Il Nanga Parbat di Reinhold Messner: un'Odissea segnata da maldicenze e pettegolezzi; un colpo inflitto a chi specula sulle disgrazie altrui

Il 27 giugno 1970 i fratelli Messner raggiunsero la vetta del Nanga Parbat. Un rapido sorriso, prima di giorni tragici e anni segnati da maldicenze e pettegolezzi

di
Pietro Lacasella
27 giugno | 10:00
Questo articolo si rispecchia nei nove punti del Manifesto,
di cui il Comitato scientifico dell’AltraMontagna è garante.

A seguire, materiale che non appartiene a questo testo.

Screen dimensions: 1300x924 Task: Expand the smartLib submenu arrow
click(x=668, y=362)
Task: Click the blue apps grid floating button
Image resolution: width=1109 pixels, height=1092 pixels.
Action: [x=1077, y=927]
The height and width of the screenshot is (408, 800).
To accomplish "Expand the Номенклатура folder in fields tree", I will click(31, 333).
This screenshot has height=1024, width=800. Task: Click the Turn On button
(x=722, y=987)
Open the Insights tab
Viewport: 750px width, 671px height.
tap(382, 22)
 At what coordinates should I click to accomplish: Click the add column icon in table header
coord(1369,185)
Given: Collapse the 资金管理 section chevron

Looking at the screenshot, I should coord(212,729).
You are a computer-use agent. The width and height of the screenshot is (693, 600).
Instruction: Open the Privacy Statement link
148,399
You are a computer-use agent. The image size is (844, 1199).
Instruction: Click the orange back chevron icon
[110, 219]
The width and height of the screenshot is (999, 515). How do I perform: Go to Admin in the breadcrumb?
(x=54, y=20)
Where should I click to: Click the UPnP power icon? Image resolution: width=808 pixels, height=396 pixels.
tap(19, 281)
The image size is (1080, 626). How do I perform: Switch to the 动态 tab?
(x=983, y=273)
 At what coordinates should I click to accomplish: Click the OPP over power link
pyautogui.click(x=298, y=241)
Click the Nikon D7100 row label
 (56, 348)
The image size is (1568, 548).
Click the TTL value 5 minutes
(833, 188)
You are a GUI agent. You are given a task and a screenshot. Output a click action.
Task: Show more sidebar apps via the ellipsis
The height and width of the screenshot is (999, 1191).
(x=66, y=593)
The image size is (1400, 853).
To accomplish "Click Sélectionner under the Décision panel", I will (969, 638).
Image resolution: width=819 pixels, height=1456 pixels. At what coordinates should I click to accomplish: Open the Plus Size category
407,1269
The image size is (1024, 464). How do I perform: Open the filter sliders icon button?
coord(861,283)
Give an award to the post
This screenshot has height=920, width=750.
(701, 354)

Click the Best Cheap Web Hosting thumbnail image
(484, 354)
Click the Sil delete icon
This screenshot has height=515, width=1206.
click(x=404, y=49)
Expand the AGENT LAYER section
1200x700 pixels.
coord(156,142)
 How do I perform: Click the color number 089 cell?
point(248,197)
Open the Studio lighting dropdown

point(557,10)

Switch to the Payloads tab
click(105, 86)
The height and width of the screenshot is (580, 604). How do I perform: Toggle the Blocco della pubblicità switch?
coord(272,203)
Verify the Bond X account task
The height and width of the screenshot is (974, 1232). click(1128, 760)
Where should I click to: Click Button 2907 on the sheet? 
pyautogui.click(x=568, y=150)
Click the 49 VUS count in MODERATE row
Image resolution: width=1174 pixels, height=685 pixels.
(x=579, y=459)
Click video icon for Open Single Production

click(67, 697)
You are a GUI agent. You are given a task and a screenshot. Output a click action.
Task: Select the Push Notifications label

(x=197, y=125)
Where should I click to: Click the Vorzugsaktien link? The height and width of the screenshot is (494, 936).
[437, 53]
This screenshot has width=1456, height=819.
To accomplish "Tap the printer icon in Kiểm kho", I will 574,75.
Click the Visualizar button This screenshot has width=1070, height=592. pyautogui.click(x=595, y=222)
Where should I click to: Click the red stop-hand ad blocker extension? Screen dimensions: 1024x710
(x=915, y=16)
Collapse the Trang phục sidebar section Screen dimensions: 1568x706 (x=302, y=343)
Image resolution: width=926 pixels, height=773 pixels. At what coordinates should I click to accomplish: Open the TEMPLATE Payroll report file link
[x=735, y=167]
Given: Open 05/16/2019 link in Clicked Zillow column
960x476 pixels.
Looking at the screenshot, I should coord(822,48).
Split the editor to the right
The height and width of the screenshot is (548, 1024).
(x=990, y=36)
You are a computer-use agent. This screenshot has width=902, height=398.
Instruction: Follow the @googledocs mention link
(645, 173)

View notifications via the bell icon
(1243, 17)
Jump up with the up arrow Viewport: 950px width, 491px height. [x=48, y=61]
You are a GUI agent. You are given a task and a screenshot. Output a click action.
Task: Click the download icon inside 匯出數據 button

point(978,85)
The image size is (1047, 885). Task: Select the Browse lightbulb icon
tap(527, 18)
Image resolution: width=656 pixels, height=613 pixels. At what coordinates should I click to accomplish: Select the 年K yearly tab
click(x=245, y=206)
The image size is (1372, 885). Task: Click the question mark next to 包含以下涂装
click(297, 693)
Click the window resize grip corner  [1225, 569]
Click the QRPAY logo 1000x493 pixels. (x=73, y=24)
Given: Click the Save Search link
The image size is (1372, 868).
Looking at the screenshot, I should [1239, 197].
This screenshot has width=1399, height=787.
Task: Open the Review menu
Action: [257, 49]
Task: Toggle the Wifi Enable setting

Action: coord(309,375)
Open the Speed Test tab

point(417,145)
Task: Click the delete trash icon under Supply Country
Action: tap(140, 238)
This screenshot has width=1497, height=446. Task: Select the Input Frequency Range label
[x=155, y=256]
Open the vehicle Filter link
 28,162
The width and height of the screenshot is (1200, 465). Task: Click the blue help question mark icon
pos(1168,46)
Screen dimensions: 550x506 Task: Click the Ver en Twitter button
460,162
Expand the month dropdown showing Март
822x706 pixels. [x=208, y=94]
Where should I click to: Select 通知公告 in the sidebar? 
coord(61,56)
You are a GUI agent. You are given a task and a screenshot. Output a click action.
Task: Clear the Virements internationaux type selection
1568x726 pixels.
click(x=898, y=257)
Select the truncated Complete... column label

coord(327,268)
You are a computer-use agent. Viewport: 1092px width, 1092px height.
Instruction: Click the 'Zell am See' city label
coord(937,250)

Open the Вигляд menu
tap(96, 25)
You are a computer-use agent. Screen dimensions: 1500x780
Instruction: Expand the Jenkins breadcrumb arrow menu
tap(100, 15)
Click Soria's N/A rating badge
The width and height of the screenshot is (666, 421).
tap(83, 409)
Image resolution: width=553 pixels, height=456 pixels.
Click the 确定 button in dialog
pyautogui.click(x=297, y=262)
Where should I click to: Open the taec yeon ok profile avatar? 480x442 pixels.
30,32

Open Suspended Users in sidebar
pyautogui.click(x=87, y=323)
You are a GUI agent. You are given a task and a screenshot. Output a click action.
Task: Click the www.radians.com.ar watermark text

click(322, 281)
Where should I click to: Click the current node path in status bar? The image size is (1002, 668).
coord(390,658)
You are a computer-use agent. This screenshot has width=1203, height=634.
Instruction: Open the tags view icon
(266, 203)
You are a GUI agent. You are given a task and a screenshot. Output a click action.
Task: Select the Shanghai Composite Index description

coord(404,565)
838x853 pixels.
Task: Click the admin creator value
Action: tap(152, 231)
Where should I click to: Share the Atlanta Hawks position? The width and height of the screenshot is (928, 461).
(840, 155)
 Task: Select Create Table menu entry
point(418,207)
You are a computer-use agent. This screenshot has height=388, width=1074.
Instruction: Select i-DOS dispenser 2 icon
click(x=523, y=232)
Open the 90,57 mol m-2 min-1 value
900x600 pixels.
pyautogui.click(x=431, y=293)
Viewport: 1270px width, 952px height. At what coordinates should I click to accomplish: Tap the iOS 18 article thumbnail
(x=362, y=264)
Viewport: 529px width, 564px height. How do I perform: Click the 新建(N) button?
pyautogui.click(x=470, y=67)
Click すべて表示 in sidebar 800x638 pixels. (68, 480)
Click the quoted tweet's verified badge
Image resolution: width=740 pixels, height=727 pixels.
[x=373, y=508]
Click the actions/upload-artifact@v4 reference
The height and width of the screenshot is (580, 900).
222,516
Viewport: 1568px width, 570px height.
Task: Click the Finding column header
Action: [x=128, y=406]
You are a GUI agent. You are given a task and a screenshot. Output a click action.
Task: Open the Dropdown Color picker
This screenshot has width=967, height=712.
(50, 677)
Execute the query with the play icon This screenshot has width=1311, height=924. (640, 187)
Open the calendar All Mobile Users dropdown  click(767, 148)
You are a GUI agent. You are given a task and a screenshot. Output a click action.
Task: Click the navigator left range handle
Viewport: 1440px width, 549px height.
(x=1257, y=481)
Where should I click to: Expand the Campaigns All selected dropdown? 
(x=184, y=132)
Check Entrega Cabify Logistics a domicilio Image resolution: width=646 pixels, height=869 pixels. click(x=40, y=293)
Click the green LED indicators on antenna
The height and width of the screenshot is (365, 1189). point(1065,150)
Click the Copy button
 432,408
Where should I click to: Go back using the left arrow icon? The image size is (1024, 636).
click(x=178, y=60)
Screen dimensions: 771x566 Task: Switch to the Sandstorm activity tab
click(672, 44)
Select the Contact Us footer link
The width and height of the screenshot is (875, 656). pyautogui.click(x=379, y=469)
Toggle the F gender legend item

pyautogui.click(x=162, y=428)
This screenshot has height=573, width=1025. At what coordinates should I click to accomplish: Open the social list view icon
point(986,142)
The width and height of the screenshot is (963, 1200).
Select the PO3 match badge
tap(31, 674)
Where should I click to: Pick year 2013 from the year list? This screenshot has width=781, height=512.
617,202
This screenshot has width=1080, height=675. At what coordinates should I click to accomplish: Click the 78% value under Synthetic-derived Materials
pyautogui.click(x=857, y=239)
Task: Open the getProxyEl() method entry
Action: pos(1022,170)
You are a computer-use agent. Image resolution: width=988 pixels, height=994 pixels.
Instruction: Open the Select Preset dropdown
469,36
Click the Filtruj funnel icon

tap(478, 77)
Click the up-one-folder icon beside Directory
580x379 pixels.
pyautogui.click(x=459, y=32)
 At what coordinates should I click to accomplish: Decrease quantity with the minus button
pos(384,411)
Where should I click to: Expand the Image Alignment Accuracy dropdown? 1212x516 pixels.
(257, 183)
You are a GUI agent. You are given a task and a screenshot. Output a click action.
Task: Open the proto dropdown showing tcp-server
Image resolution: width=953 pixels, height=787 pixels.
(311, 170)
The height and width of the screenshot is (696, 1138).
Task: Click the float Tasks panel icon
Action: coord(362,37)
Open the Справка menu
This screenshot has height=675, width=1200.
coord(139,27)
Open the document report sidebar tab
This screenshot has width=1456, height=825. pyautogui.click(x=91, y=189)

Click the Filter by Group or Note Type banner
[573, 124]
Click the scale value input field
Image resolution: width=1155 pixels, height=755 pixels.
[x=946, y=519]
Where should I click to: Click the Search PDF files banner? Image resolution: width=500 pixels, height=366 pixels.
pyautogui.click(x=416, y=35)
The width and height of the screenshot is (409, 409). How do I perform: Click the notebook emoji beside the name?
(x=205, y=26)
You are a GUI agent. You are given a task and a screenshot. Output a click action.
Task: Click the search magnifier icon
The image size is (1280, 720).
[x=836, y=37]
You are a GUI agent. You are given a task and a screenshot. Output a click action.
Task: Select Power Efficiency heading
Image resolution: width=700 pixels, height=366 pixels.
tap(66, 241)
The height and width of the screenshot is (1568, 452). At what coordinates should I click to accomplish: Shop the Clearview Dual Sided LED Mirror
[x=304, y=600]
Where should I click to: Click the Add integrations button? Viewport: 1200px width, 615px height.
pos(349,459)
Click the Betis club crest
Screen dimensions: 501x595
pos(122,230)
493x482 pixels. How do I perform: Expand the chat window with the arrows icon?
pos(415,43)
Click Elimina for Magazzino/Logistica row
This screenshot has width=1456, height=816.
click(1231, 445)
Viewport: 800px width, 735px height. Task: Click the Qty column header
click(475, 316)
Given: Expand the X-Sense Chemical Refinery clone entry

Il 27 giugno 1970 i fratelli Messner raggiunsero la vetta del Nanga Parbat. Un rapido sorriso, prima di giorni tragici e anni segnati da maldicenze e pettegolezzi.

 

Per comprendere certe dinamiche è necessario svestirsi dei propri abiti e provare a indossare, almeno con l’immaginazione, quelli altrui.

 

Hai appena raggiunto la vetta del Nanga Parbat. Ad accompagnarti c’è tuo fratello, Günther. Siete la terza cordata ad avere la fortuna di toccare la cima. La prima a farlo salendo il versante Rupal. Ma ormai è sera e la gioia svanisce in fretta. I festeggiamenti sono rimandati a valle. Prima è necessario sistemarsi alla bell'e meglio per bivaccare. È infatti troppo tardi per scendere; è quasi impossibile farlo senza corde fisse e con l'arrivo del maltempo. Per questo motivo, il giorno seguente decidete di perdere quota servendovi di un altro versante, apparentemente meno aspro: il Diamir.

 

La discesa è ormai finita quando, all'improvviso, si stacca una lingua di neve. Tuo fratello scompare. Muore. Rimani solo e devi improvvisare. Il peso dell’angoscia ti schiaccia lo sterno, lo opprime rendendo l’aria ancora più rarefatta. Ma se vuoi sopravvivere devi resistere alla tristezza, devi scontrarti con la paura. Combatterla a colpi di ramponi e piccozza. È una battaglia infinita. Alienante. Perdi la concezione del tempo. Sei inciampato in un girone dantesco e ora devi ripetere sistematicamente le stesse operazioni per non rimanere intrappolato tra roccia e ghiaccio, per difenderti dal freddo, per scacciare il tormento del fratello lasciato lassù. Se, prima, la montagna ti affascinava, ora la odi. Ne sei nauseato.

 

Tutti ti credono morto. Tu invece compari a valle sei giorni più tardi. Ti accasci a terra, come Ulisse appena naufragato sull’isola dei Feaci: la tua barba non è incrostata di salsedine, ma di cristalli di ghiaccio. Ad attenderti, tuttavia, non trovi Nausicaa. Non trovi un popolo pronto ad accoglierti. A capirti. A rispettare il tuo dolore rimanendo in silenzio. 

No.

Ad aspettarti sono i curiosi, gli scettici, gli invidiosi. L’alpinismo a volte è un ricettacolo di super-competitivi. Così ogni scusa è buona per affossare il rivale con illazioni, congetture e ipotesi maliziose.

 

Questo accadde a Reinhold. Accusato di aver abbandonato il fratello nei pressi della vetta durante quella tragica ritirata.

 

35 anni dopo fu trovato, ai piedi dello Sperone Mummery (4600 metri circa), uno scarpone di Günther. La prova pose fine a ogni dubbio, confermando la versione di Reinhold. 

 

Nel 2022, dopo 52 anni, il ghiacciaio ha deciso di restituire il secondo scarpone di Günther. Il ritrovamento non aggiunge nulla di nuovo, ma è un ulteriore colpo inflitto a chi si espone non tanto per amore di verità, ma per speculare sulle disgrazie altrui.